Bien que le mouvement des Gilets jaunes ne cesse de décroître, Emmanuel Macron a affirmé que la «crise» n’était «pas du tout» terminée. Depuis Bormes-les-Mimosas, il a constaté des «problèmes profondes» «liés à l’injustice, aux difficultés économiques».

Au 3e jour de ses vacances au fort de Brégançon, les journalistes ont interrogé le Président de la République sur la question des Gilets jaunes, dont l’acte 37 a été marqué par une attaque contre la permanence d’un député LREM à Perpignan.

«Je ne pense pas que ce soit une crise.

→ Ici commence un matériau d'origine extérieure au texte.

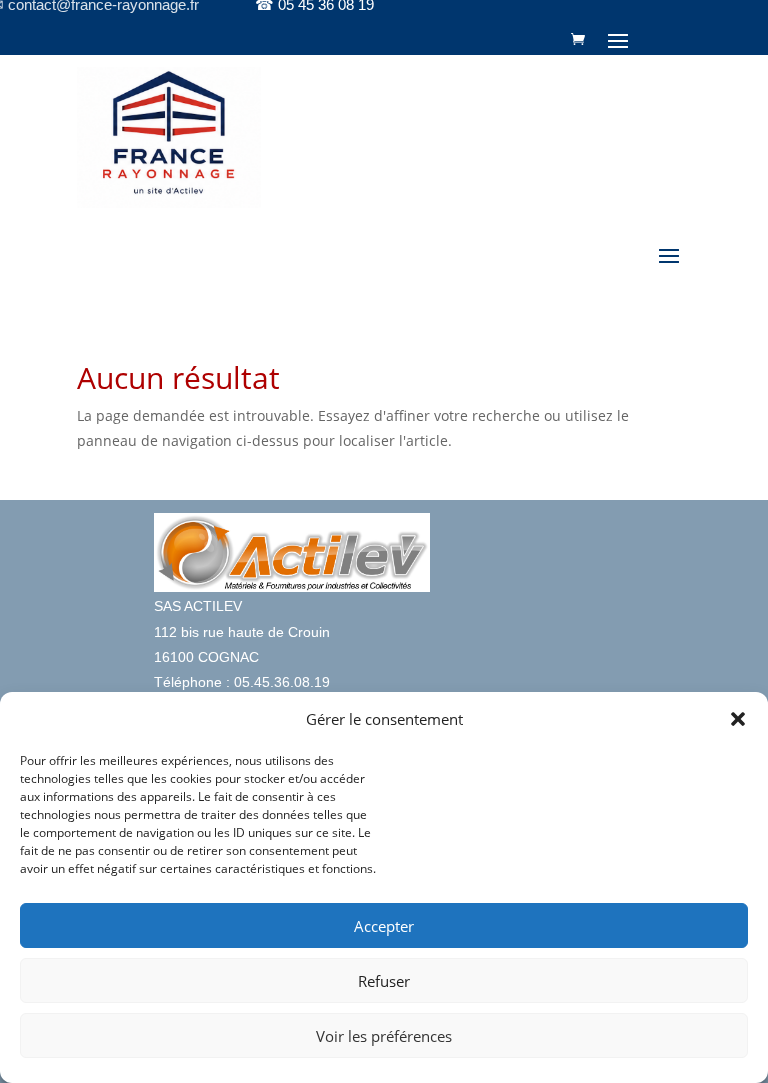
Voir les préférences (384, 1036)
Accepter (384, 926)
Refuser (384, 981)
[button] (738, 719)
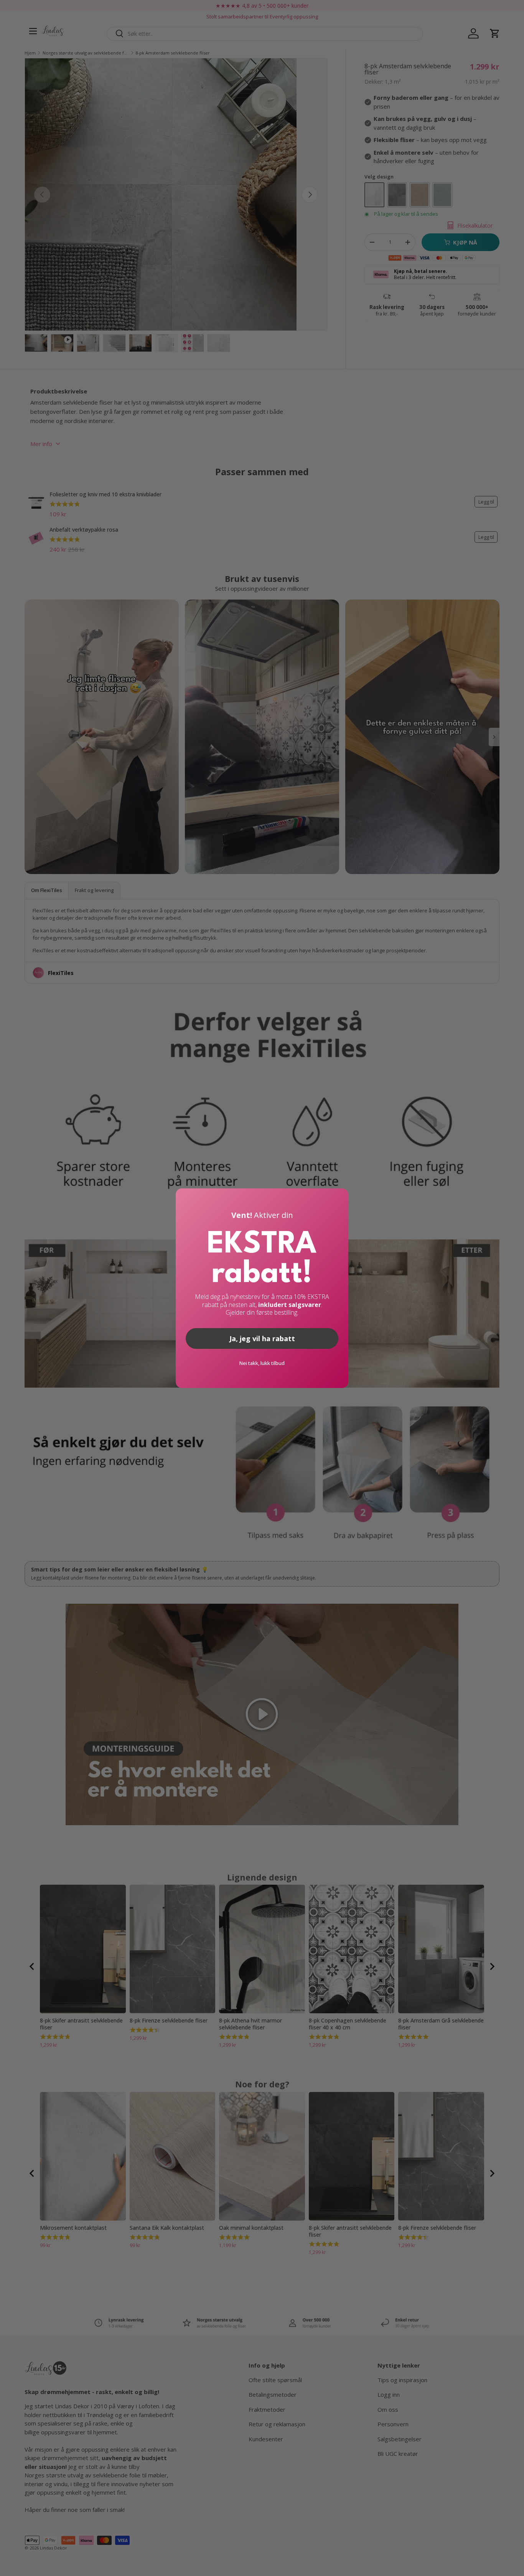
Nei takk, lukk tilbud (262, 1363)
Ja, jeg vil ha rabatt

Il y a des problèmes profonds dans notre pays qui sont liés à l’injustice, aux difficultés économiques qu’on connaît depuis très longtemps, aux défis qu’on a devant nous, liés au vieillissement, au numérique, à l’écologie… Je pense que ceci crée des peurs. Notre défi c’est d’y répondre. Et je ne crois pas du tout que ce qui a créé une colère sincère d’une partie de la population soit derrière nous», a-t-il déclaré.

De plus, il a assuré continuer être «à la tâche» «avec beaucoup de détermination et d’humilité»: «Il faut redonner du sens à l’action. Il ne faut non pas chercher à éteindre les peurs mais redonner une perspective, un cap de ce qui est vivre ensemble entre Français de manière apaisée.»

Démission de Rugy

Également interrogé sur la démission de François de Rugy, M.Macron a mis en garde contre «les tweets, les polémiques, les invectives qui montent» et «parfois nous conduisent à agir et à surréagir», prônant «la modération».

Vacances à Brégançon

Depuis jeudi, le couple Macron se repose au fort de Brégançon bien que le Président de la République ait assisté aux funérailles de Béji Caïd Essebsi à Tunis.

Le 19 août, les Macron doivent recevoir Vladimir Poutine.